Напомним еще раз, что многообразие форм и видов произвольной активности человека столь велико, что даже достаточно общие положения о содержательно-психологической составляющей процессов саморегуляции неодинаково полно применимы к любой деятельности. Это касается и сказанного выше о внутренней детерминации и субъектном, творческом характере построения регуляторного процесса. Конечно, даже в очень регламентированной деятельности, когда исходно точно заданы цель, определены условия и способ действий, тоже остается некоторое субъектное пространство для проявления саморегуляции. Однако говорить о человеке как о действительном, свободно реализующем себя субъекте активности в этих последних случаях нет достаточных оснований. Чем более сложной, новой и значимой является для субъекта деятельность, которая к тому же не имеет известных ему реше-
ний, тем отчетливее проявляются в ней черты творческой саморегуляции и внутренней субъектной детерминированности. Особенно это касается деятельностных и коммуникативных актов, являющихся для человека поступками как по личностному смыслу, важности результатов, так и по субъективной трудности принятия решений, санкционирующих такую деятельность.
Психическая форма и конкретное содержание используемой в процессах саморегуляции информации весьма разнообразны. Фактически в качестве источников последней используются все доступные осознанию феномены и уровни психики.
Отдельные психические процессы и явления составляют предмет подробного изучения специальных отраслей и направлений психологической науки. В контексте же анализа строения процессов саморегуляции они выступают в первую очередь как разные по форме и содержанию носители или источники, поставщики информации, отличающиеся по своей собственно регуляторной значимости и роли.
Так, например, благодаря памяти человек уже обладает огромным запасом разнообразной конкретной и обобщенной информации. Степень конкретности—обобщенности определяет, с одной стороны, широту ее использования в различных регуля-торных процессах, а с другой — ее пригодность к непосредственному использованию субъектом или же необходимость ее конкретизации применительно к целям и условиям деятельностного акта.
Процессы же чувственного психического отражения действительности
выступают для субъекта источниками текущей, непосредственно данной конкретно-ситуативной информации самого разного содержания (средовые условия, результаты деятельности, собственное состояние и т. п.). Эти знания также регуляторно специфичны, ибо именно они наиболее полно и точно отражают конкретику действительности, что очень ценно для построения адекватного данной ситуации регуляторного процесса. В то же время конкретная чувственная информация как таковая часто выступает в роли первичной, подлежащей обобщению, сопоставлению, когнитивной и эмоциональной оценке и селекции на предмет ее значимости и необходимости.

Содержимое набора данных:
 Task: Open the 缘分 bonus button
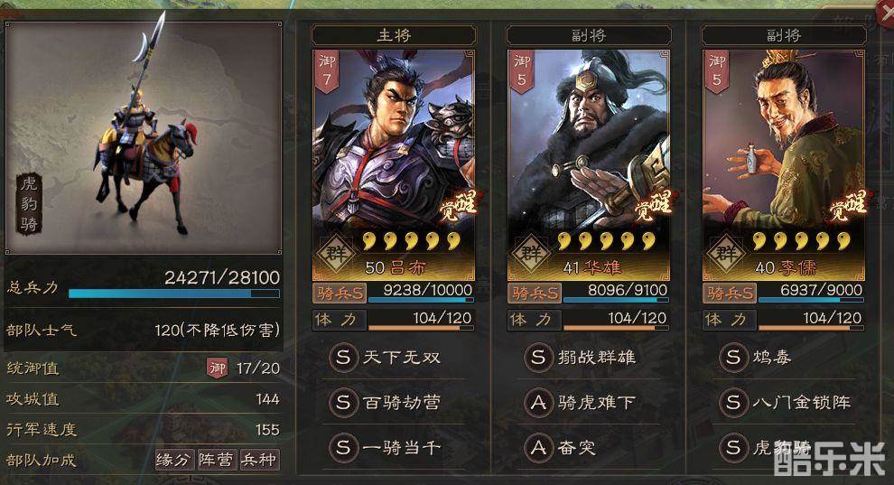[173, 460]
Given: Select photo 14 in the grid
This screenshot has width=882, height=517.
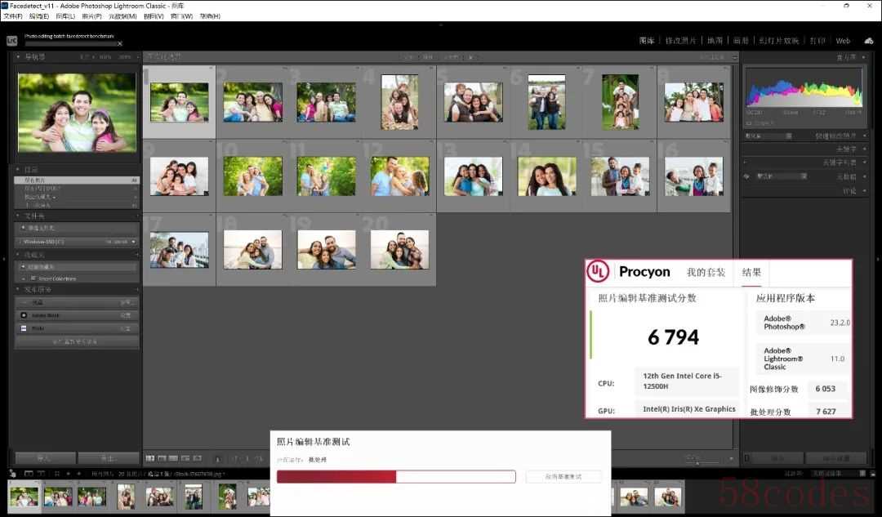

Что нужно сделать:
A) Что, согласно фрагменту о саморегуляции, исходно задано и определено в очень регламентированной деятельности? Перечислите все названные составляющие.
B) Как мог бы продолжаться фрагмент о саморегуляции? Напишите продолжение, начиная сразу после его последнего предложения.

Ответы к заданиям:
A) Цель, условия и способ действий.

B)
Особое значение (хотя бы в связи с работой над упомянутой выше чувственной информацией) в обеспечении саморегуляции имеют интеллектуальные процессы. Содержательно-психологический аспект саморегуляции отчетливо обнаруживает, например, особую роль обобщенных приемов умственной деятельности, решения задач, видения сущностных отношений, способности к заключениям, выводам и т. д. Всего на все случаи жизни нельзя знать и уметь. Саморегуляция всегда в какой-то мере процесс творчества. В контексте этой проблемы умственное развитие не только как запас знаемого, а в первую очередь как способность к продуктивному использованию в разных условиях всей имеющейся информации, к выделению из нее именно необходимой в данном случае и к продуцированию производных нужных сведений играет свою специфическую регуляторную роль.
Семантическая сторона используемой субъектом информации неотделима от аксиологической. Степень и характер личной значимости являются для субъекта существенней-шейшими информационными характеристиками, во многом определяющими регуляторный потенциал.
В этом отношении особый интерес представляют высшие личностные образования. Так, самосознание, образ Я аккумулируют разносторонние представления человека о себе и своих реальных отношениях со значимыми для него сторонами действительности, презентируют человеку разумно отрефлексированный и одновременно пристрастный образ себя самого, своих главных жизненных ценностей, устремлений и возможностей, личностных качеств, социальной значимости и др. Понятно, что самосознание (образ Я) является источником важнейшей для человека регуляторной информации, которая в значительной мере определяет для него смысловое содержание и устойчивый личностно-ценностный модус его поведения (Дробницкий, 1977; Столин, 1983).
Образ Я — это источник информации, которая имеет не только констатирующий, но и прогностический, установочный характер: в нем в обобщенном виде отражены деятельност-ные, поведенческие тенденции будущей активности, соответствующие принятым самим субъектом ценностным, личностно-значимым ориентирам (Бернс, 1986). Самосознание детерминирует общую направленность поведения (не конкретные исполнительские программы) на реализацию приемлемыми для субъекта средствами главных личностных
ценностей. В конечном счете самосознание отражает область центральных, ведущих устойчивых потребностей и тем самым круг субъективно предпочтительных, желательных целей.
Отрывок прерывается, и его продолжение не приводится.